Eccentricity mapping. a, Spatial distribution of the responses to the eccentricity stimulus within both hemispheres (left hemisphere, top; right hemisphere, bottom) of M2. The left panel of each row shows in blue-cyan the responses that were greater to the foveal disc (1.5°) than to the other eccentricity stimuli combined. In the response maps, the spot of orange-red within the annulus of cyan corresponds to the fixation spot. The subsequent panels show responses to progressively expanding annuli (the radii of the annuli is given). The stimulus comprised a checkerboard of colors defined by the L-M axis and one defined by the S-axis. Note that progressively expanding annuli elicit correspondingly wider annuli of activation within the cortex, as shown by others (e.g. Fize et al, 2003).
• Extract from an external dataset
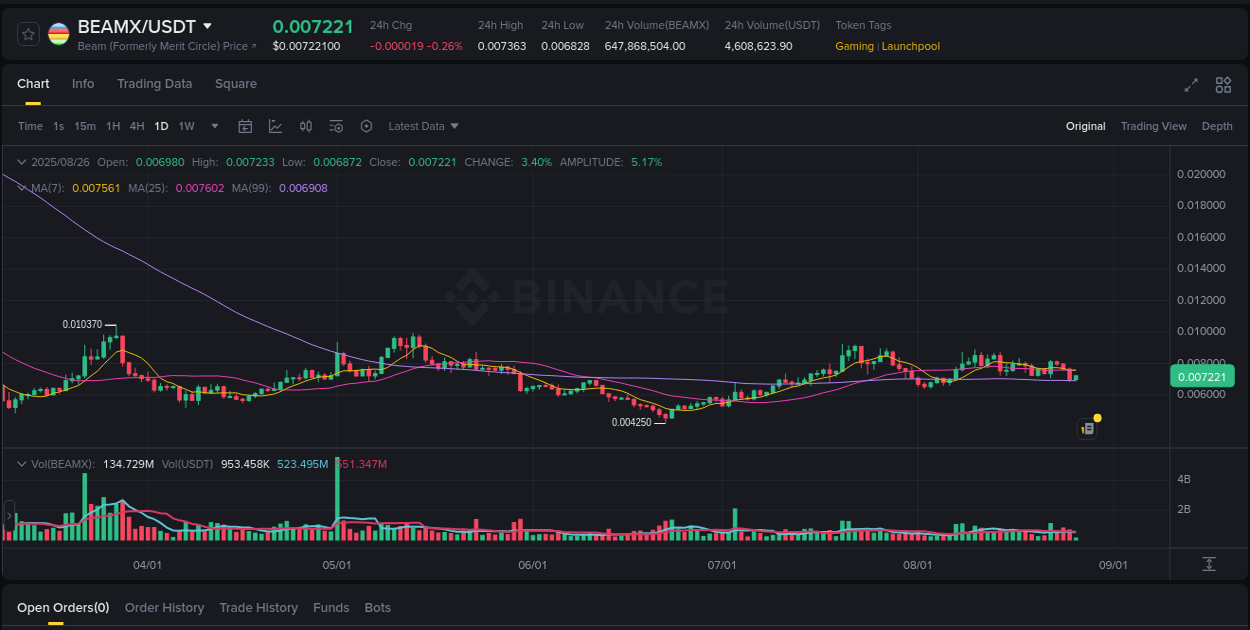Expand the chart to fullscreen mode
The width and height of the screenshot is (1250, 630).
pos(1191,86)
In addition, along IT is evident clear activation to the central disc and smallest annulus. b, the left panel shows the activation pattern comparing the first two eccentricity conditions with the last two (and is what is reported in Figure 6). For comparison, the right panel shows the results of the meridian mapping experiment. Along IT is shown higher activation to stimulation along the vertical meridian at locations in between the central visual field representations. We do not interpret these as vertical meridian representations, but rather as indication of a peripheral bias: the vertical meridian stimulus comprised 60° wedges, while the horizontal meridian stimulus was 30°. Thus on average, the vertical stimulus represented more activation of the peripheral visual field.
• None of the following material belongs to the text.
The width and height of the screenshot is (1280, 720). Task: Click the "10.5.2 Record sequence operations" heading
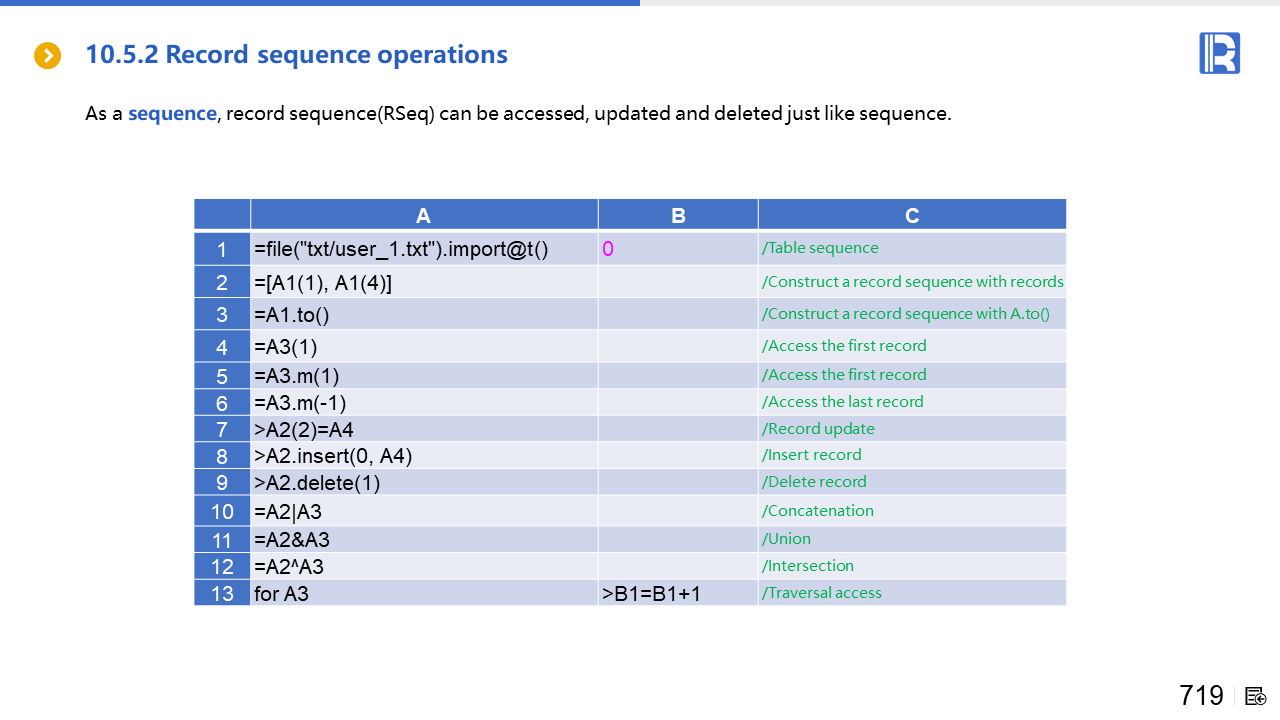(x=296, y=55)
7. Supplementary Figure 8.

Bar plots quantifying the responses to central and peripheral stimulation within color-biased regions (a) and face patches (b) along the posterior-anterior axis. Compare with Figure 6c, showing the responses within a single combined color-biased region of interest and single combined face-biased region of interest. Error bars indicate s.e. (N=4 hemispheres). c, Histograms of distances from each IT face-selective voxel to its nearest color-selective voxel (red line, mean = 4.0 mm, s.d. 0.2 mm), and from each IT face-selective voxel to its nearest place-selective voxel (blue line, mean = 5.3 mm). The histograms were normalized by the total number of comparisons made. On average, the distance between face-biased and color-biased voxels is shorter than the distance between face-biased voxels and place-biased voxels (Mann–Whitney–Wilcoxon test, p= 1.5×10⁻²⁴).

8. Supplementary Figure 9.

Extent of visually active voxels in M1. a, Activation is found along the full extent of the temporal lobe. b, time course of response to color 8 and the achromatic gratings within the IT color regions, the IT regions more significantly responsive to achromatic gratings (IT BW), the entire IT volume, and the portions of IT outside of color-biased and luminance-biased regions. Color-biased regions are shown with white contours and face patches are shown with black contours. The patchiness of these functionally biased regions cannot be attributed to lack of signal within the intervening tissue. c, Color-biased (top row) and face-biased (bottom row) regions shown at three significance level thresholds in M1, right hemisphere.

9. Supplementary Figure 10.

Raw functional echo planar (EPI) coronal images showing MION activation every 1 mm; color-biased activation (blue, left panels) and face-biased activation (blue, right panels) of data obtained in previous reports ^13,31.